During today's hearing, Kosloski came in strong, stating that "it is important to underscore that, to date, AARO has not discovered any verifiable evidence of extraterrestrial beings, activity or technology." Still, despite having resolved hundreds of cases with prosaic explanations, Kosloski noted that his office does not believe that every UAP is a bird, balloon or drone. "We do have some very anomalous objects," he said.
Kosloski also reported on the office's latest analysis of UFO/UAP cases, stressing that his office will "continue to follow the science and data wherever they lead" and keep both Congress and the public as informed as possible — at the unclassified level, he clarified.

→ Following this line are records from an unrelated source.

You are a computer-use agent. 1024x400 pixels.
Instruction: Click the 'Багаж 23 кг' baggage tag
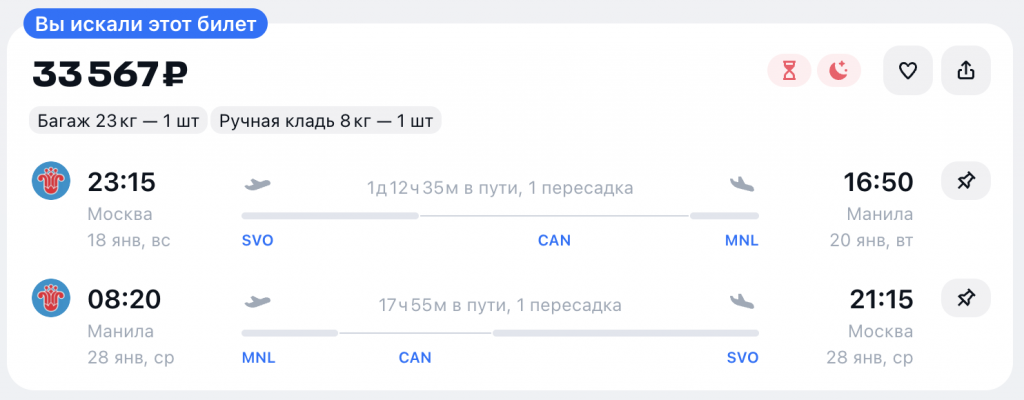pos(116,121)
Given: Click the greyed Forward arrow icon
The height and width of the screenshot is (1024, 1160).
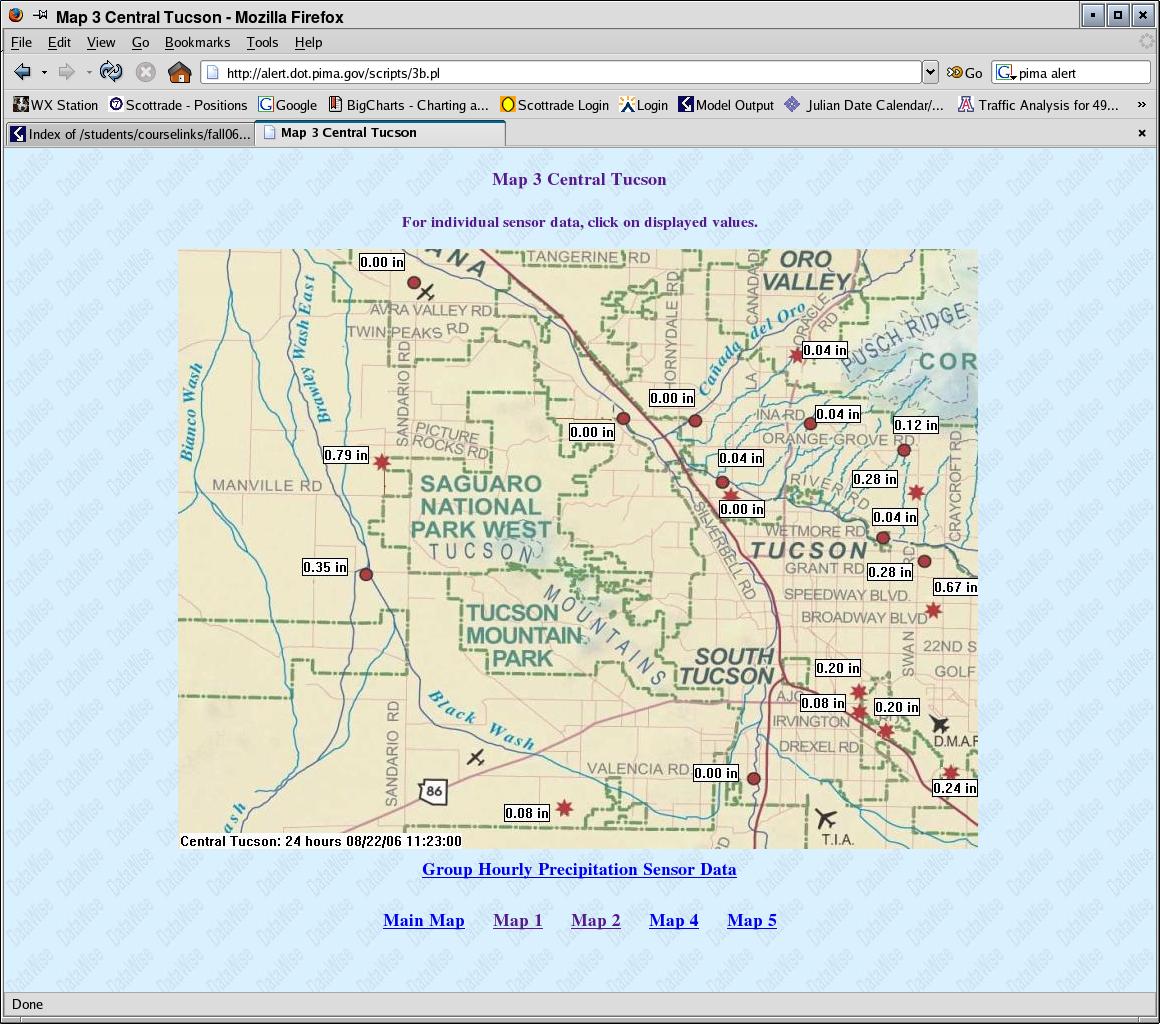Looking at the screenshot, I should [x=67, y=72].
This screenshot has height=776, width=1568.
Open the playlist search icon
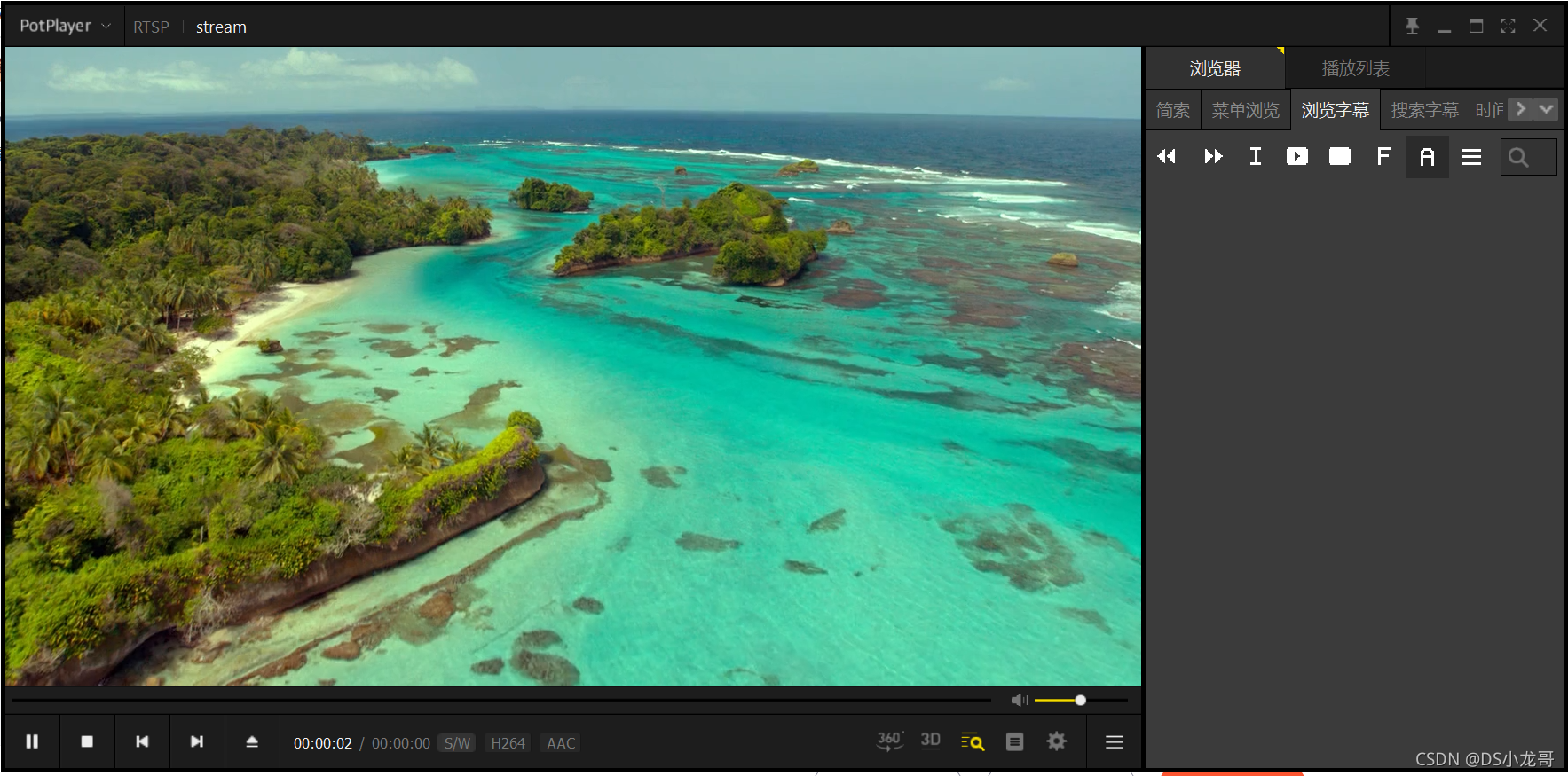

That stands in stark contrast to testimony presented to a U.S. House of Representatives subcommittee last week, in which a retired U.S. Navy rear admiral and a former U.S. counterintelligence officer told lawmakers that the American government is part of a decades-long coverup to conceal the fact that "we are not alone in the cosmos."
During his testimony, Kosloski gave an overview of his office's activities since it issued a report to Congress and testified in a similar setting last year. "Many reports resolve to commonplace objects like birds, balloons and unmanned systems, while others lack sufficient data for comprehensive analysis," Kosloski said, adding that "only a small percentage of reports received by AARO are potentially anomalous."
Kosloski referred to a UAP incident that occurred in 2013 near Aguadilla, Puerto Rico. The infrared video, shot in 2013 by a U.S. Customs and Border Patrol helicopter, appears to show an object flying just above the ocean before disappearing into it, or perhaps splitting in two.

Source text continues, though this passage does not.